Some devotees of bourgeois absolute music often try to cover up its class nature by holding forth in empty terms on the contrasting, changing moods it presents. This is a reactionary viewpoint of the bourgeois theory of a common human nature transcending classes. For these moods are none other than those of delight and anger, joy and sorrow which vary, as do all men’s ideas and feelings, according to the times and society people live in and the class they belong to. Lu Hsun mercilessly repudiated this bourgeois trash that all men share common emotions and feelings. He said: “Of course, it is human nature to know delight and anger, joy and sorrow but the poor are never worried about losing money on the stock exchange, an oil magnate cannot know the trials of an old woman collecting cinders in Peking, and victims of famine will hardly grow orchids like rich old gentlemen....” Are there any feelings that are not stamped with the brand of a class?
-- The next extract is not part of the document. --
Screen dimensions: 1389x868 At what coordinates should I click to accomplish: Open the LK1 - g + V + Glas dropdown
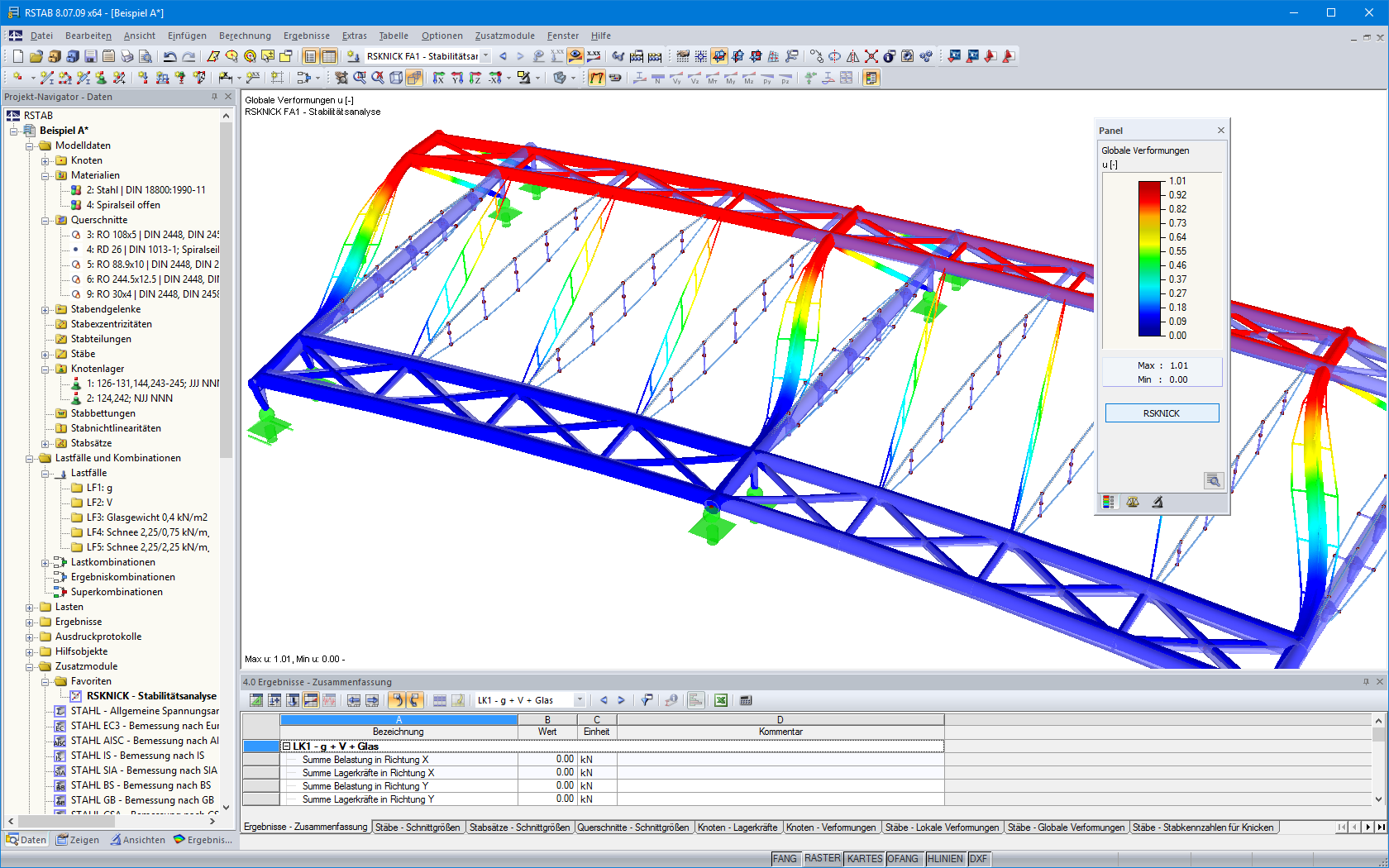click(x=580, y=700)
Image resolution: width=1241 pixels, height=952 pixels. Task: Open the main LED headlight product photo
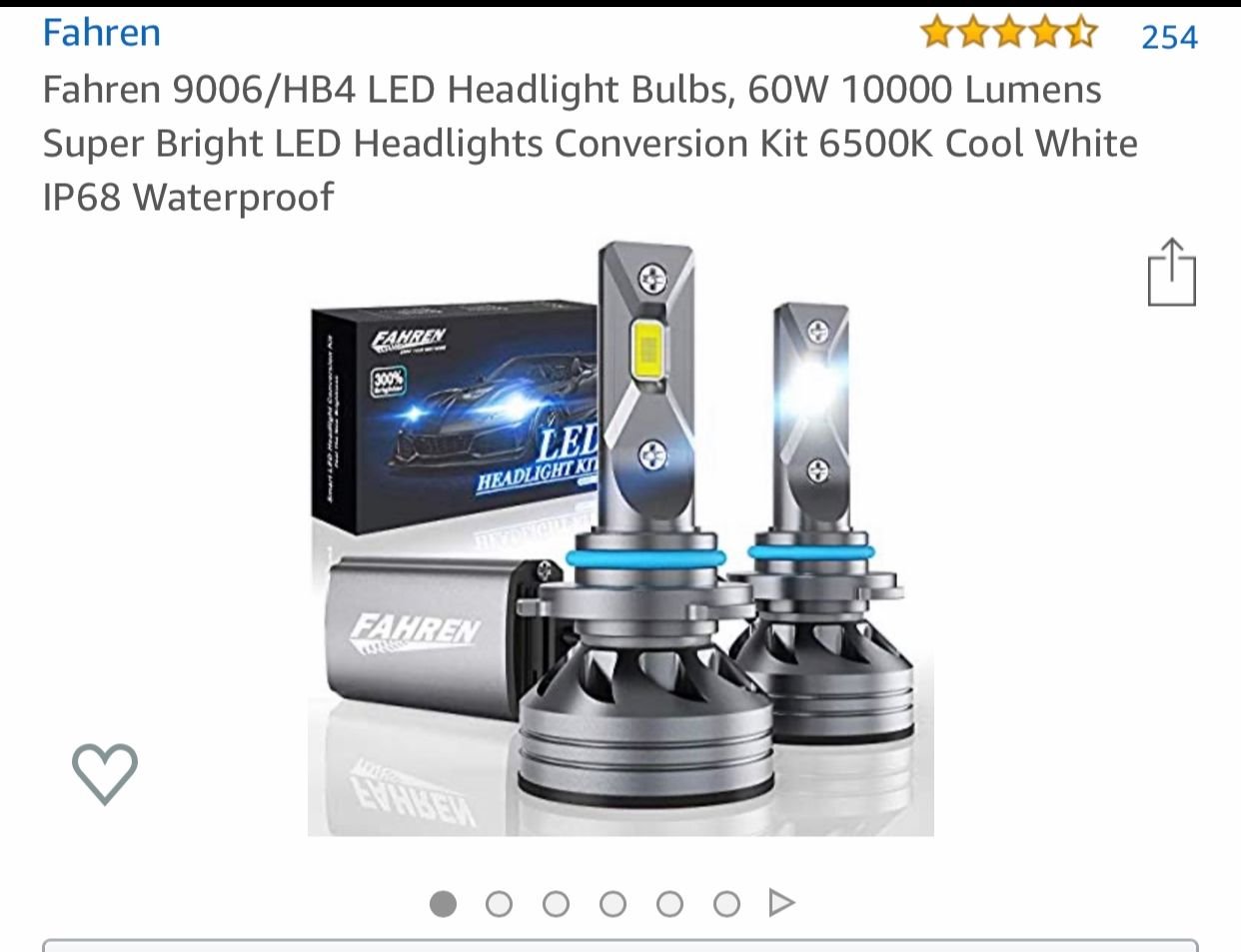tap(620, 537)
“Joy” can be presented in sharply contrasted ways. Thus the music for the despotic landlord’s birthday celebrations in the third scene of the modern revolutionary dance-drama Red Detachment of Women uses frivolous melody and erratic rhythm to expose the landlord’s wanton extravagance and profligacy built on the suffering of the working people. In contrast, the magnificent stirring music of the dance by soldiers and civilians in the next scene presents the brilliant sunshine and jubilation in the revolutionary base. Did these two musical passages project the same emotions?
Again, take the subject of “sorrow.” The grief of a feudal monarch after his overthrow is expressed in the verses written by Li Yu, the last king of the Southern Tang kingdom in the 10th century, as he hankered in captivity after his former decadent life in the palace.
Carved balustrades, jade flagstones still remain,
But those rosy cheeks are gone.
How great my lord’s grief?
Endless as the spring river flowing to the east!
But the proletarian fighter Lu Hsun portrayed sorrow of a very different kind when he wrote:
A host of dark, gaunt faces in the brambles,
Yet who dare shake the earth with lamentation?
I brood over our whole far-stretching land
And in this silence hear the peal of thunder.
This indignant denunciation of the savage oppression of the people by the Japanese invaders and Kuomintang reactionaries conveys the class hatred and national enmity of millions of working people. This militant lamentation has nothing at all in common with the grief of a feudal monarch over the loss of his kingdom. To claim that one melody could be used to express these two diametrically opposed feelings would be sheer charlatanry.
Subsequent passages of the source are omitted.